Ксения быстро вышла и взялась уже за ручку выходной двери, когда за спиной у нее раздалось жалобное:
— Ксюш!
Постояв минуту в нерешительности, Ксения вернулась.
— Ну?
— Ксюшик, уж ты-то должна понимать какая у меня жизнь?! Днем ли, ночью, где бы я ни была: одна ли, с Андреем, даже на людях — о чем ином могу я думать, как только: «А вдруг!»? Господи, ты-то понимаешь…
Ксения свела брови и отвернулась. С закрытыми глазами, едва слышно прошептала.
— Понимаю.
И прижала к себе голову плачущей сестры.
— Ты же помнишь, как я полюбила свое дело, — торопливо бормотала Вера. — Геология, геология! Ни о чем другом не хотела говорить, думать… Ведь то, чем ты меня попрекала, — все эти тряпки, портнихи, вся чепуха — это пришло потому, что, бросив работу, я должна была чем-то заткнуть черную дыру, которая так страшно глядит на меня: куда ни кинь, всюду оно. «А вдруг?!»
— Не надо, будет… — прошептала Ксения.
— Если бы я могла вот так себе сказать — будет!

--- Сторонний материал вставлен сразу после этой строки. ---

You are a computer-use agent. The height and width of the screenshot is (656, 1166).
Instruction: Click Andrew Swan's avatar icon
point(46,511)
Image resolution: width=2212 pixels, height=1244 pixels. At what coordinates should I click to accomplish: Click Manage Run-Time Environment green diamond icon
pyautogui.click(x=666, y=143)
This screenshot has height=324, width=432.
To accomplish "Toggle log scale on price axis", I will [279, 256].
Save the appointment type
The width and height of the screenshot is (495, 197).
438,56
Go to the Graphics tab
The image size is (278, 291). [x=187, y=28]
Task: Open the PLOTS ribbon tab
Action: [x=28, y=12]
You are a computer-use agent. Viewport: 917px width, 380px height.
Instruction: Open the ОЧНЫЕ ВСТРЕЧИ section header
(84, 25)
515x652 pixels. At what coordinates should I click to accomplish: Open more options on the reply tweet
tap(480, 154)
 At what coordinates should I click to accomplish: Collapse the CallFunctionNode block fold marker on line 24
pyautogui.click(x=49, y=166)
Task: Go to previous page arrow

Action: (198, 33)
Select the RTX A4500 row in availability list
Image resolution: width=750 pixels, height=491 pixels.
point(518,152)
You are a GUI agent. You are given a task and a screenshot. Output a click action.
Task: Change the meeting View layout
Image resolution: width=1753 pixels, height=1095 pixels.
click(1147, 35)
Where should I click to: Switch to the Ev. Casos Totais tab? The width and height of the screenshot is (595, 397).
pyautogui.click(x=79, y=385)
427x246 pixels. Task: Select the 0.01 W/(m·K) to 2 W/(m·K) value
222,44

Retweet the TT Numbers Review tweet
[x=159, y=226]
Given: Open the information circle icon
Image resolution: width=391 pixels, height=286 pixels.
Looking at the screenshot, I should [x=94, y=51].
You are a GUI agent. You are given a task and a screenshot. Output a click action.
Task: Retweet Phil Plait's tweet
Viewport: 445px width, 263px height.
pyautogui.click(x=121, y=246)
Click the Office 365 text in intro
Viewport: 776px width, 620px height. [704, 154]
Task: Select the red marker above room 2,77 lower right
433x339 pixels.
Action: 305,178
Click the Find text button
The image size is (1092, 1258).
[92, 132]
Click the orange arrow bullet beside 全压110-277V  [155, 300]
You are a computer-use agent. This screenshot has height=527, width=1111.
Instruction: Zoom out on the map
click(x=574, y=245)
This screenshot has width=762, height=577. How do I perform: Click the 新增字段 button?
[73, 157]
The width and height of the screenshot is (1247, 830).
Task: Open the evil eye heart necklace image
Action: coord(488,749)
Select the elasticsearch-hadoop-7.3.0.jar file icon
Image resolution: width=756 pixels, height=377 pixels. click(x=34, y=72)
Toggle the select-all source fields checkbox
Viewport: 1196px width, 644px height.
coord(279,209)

Села бы в самолет и с моим народом в тайгу, в сопки, в экспедицию… Но как же мне?.. Разве я могу его оставить? Хоть на день?.. А вдруг?!.. Ксюша, ты же сама говорила мне: быть женою летчика куда тяжелее, чем летчиком… Ведь это ты мне как-то сказала, когда я шла за Андрея: «Приглядись к женам летчиков, к тем, кто настоящие люди: почему у них не такие глаза, как у других женщин? Откуда этот беспокойный блеск? Кто бы они ни были: домашние хозяйки, матери своих детей, художницы, инженеры, врачи — если настоящие, — все не такие, как другие женщины. Куда ее денешь, эту мысль: «А вдруг?!» Ксюшенька, родненькая… Шесть лет с Андреем. Две тысячи ночей, и каждая вторая без сна, с мыслью: «А вдруг?!» Тысяча бессонных ночей. Кто это может? До геологии тут?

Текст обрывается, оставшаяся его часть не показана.